For the entries below, repeat exactly each line starting with the one that contains "Focus empty expected result field for step 1" and going on through the one that contains "The width and height of the screenshot is (1324, 684).", and no others.

▬▬▬▬▬▬▬▬▬▬

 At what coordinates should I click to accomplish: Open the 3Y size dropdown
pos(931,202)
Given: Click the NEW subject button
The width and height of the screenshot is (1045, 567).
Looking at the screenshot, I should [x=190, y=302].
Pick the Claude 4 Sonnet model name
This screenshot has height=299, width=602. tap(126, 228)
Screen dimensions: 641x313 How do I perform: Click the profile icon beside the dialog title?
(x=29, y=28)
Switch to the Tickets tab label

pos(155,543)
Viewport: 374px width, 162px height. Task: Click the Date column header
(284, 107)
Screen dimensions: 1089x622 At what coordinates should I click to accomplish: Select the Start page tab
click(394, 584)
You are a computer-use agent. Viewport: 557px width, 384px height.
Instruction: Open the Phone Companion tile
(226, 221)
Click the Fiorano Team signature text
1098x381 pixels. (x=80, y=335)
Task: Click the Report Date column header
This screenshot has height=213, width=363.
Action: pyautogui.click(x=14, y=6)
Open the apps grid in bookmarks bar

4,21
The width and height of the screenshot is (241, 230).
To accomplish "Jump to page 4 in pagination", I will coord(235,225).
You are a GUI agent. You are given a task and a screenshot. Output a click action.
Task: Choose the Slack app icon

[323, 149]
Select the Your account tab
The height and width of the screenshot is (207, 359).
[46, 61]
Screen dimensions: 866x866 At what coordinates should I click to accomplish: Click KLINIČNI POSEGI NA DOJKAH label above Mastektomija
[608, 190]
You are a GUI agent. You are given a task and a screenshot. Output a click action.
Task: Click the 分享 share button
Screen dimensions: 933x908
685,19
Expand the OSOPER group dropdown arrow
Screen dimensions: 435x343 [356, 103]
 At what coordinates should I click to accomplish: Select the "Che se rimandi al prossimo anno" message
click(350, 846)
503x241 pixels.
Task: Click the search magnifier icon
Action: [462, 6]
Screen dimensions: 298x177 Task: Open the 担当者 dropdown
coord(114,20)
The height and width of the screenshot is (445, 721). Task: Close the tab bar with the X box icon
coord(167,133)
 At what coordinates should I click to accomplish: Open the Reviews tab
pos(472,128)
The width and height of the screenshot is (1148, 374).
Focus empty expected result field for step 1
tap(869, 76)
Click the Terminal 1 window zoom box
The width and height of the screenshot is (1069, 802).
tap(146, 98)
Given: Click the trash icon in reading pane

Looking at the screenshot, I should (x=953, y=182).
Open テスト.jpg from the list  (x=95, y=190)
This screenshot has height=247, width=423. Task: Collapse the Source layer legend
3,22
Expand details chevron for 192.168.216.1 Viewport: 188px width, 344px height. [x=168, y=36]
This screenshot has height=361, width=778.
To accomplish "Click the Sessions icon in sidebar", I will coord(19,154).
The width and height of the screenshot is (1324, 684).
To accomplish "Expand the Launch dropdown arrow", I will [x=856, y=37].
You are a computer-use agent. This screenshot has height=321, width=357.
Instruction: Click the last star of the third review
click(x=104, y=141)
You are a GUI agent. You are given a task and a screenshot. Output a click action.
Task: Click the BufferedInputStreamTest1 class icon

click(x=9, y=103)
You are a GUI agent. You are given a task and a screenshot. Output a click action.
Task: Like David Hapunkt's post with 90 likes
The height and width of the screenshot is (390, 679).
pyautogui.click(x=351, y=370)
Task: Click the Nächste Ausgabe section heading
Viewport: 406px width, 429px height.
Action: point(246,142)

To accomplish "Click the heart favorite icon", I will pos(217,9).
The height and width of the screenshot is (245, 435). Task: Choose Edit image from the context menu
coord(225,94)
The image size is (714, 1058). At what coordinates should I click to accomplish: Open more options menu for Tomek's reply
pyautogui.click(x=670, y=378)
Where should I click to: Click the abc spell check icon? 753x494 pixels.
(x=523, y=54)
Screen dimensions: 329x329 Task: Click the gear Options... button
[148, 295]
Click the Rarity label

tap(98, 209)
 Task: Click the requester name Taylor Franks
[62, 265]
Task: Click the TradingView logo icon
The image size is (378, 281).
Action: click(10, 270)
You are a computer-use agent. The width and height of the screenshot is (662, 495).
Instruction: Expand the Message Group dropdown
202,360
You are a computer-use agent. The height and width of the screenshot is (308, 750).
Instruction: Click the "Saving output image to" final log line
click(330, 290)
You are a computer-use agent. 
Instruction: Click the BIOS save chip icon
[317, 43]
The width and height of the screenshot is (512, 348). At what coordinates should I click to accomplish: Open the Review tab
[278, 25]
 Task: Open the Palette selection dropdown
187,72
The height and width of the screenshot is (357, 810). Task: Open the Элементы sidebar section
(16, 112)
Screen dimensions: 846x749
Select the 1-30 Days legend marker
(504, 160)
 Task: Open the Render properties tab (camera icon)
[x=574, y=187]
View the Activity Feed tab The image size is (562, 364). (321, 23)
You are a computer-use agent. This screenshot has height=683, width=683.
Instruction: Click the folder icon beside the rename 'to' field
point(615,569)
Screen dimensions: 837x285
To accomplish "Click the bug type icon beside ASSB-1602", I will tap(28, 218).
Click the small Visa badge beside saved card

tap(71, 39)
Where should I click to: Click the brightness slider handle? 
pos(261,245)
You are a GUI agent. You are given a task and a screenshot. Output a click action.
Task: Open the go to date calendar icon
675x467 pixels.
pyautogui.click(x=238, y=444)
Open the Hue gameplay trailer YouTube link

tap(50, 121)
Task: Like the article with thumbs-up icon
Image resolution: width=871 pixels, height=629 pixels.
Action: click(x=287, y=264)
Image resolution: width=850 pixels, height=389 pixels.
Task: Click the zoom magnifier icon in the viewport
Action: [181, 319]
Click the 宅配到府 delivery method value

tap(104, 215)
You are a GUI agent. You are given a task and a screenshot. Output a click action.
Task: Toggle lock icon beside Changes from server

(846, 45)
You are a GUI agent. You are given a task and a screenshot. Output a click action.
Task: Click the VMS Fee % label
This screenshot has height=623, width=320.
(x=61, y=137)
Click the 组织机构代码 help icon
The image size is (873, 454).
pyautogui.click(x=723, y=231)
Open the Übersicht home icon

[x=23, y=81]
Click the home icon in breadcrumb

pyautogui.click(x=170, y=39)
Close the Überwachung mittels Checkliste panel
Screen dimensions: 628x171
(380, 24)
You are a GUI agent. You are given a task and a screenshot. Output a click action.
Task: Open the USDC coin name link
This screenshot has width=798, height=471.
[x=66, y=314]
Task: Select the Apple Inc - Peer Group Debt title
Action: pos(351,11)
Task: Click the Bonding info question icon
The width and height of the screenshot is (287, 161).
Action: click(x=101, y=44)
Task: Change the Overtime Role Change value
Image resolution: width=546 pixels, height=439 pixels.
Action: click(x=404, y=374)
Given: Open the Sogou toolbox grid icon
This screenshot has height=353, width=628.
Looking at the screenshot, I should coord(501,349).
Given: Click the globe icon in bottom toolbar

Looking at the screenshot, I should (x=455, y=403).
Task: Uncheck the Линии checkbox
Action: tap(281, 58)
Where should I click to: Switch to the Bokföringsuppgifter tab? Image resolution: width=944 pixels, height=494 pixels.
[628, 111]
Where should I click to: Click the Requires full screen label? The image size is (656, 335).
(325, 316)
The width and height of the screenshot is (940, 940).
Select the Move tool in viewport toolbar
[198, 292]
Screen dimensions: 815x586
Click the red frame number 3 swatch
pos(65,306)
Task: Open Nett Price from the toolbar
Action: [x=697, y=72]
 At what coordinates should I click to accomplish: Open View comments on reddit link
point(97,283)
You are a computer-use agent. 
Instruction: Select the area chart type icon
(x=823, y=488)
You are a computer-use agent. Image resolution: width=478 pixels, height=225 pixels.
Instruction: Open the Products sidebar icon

▬▬▬▬▬▬▬▬▬▬

Result of this exercise:
Focus empty expected result field for step 1
tap(869, 76)
Click the Terminal 1 window zoom box
The width and height of the screenshot is (1069, 802).
tap(146, 98)
Given: Click the trash icon in reading pane

Looking at the screenshot, I should (x=953, y=182).
Open テスト.jpg from the list  (x=95, y=190)
This screenshot has height=247, width=423. Task: Collapse the Source layer legend
3,22
Expand details chevron for 192.168.216.1 Viewport: 188px width, 344px height. [x=168, y=36]
This screenshot has height=361, width=778.
To accomplish "Click the Sessions icon in sidebar", I will coord(19,154).
The width and height of the screenshot is (1324, 684).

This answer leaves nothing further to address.